Other than risk self-selection, three other telematics-based use cases have been exploited by insurers.
Some international insurers have reinvented their claims processes through telematics data: Their new paradigm is fact-based, digital and real-time. Insurers such as UnipolSai have introduced tools for their claim handlers that allow a quicker and more precise crash responsibility identification and have been providing precious insights to support the activity of all the actors involved in the claim supply chain (both loss adjusters and doctors).
See also: Is Usage-Based Insurance a Bubble?
A second well-demonstrated telematics use case is the change of driver behavior. VitalityDrive introduced by the South African insurance company Discovery Insure is the first insurance telematics product entirely focused on promoting safer behavior. All the product features—from gas cash-back (up to 50% of fuel spending per month) to active rewards through the app (including coffee, smoothies and car wash vouchers)—are contributing to the risk reduction of the book of business and to increased retention of the best risks.
Both the Italian and South African experiences have even been characterized by the insurers’ ability of enhancing the insurance value proposition by adding telematics-based services bundled to the auto insurance coverage. The fees paid by customers for these services almost offset all the costs of the telematics services on the insurers’ income statements
Based on the experience of the IoT Insurance Observatory, global insurance telematics best practices have generated more value through these four use cases than through pricing as of today. So, the sum of the self-selection effect, the claim cost reduction and the economic impact of changes of behavior allows an insurer to provide an important up-front discount at the same level for all the new telematics-based policyholders.

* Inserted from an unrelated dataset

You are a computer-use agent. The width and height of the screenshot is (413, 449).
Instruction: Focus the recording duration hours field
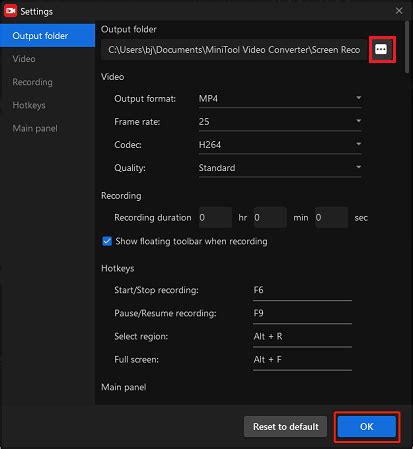[x=215, y=217]
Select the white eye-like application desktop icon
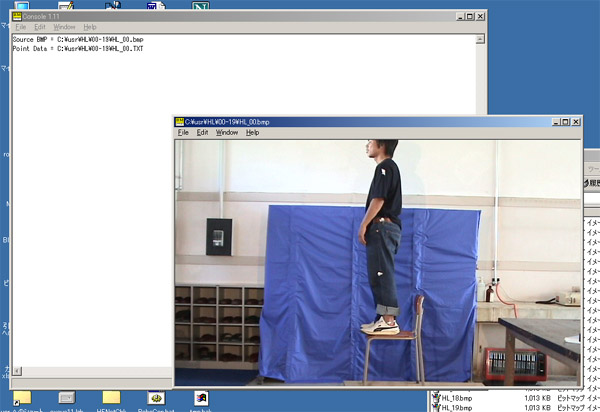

This relevant level of up-front discount — 20% or more — has been able to drive the adoption (overcoming any eventual customer privacy skepticism) because it fits with the customer desire to save money, contrasting the low adoption rates generated for more than a decade in the U.S. where up-front discount offers are typically only 5%.
The discount should be maintained, on average, at the same level at the renewal stage. Moreover, an additional economic value can be generated—at each pricing level—by providing additional discounts to the best policyholders and reducing the discount to the worst ones.
This is what the international best practices are doing today.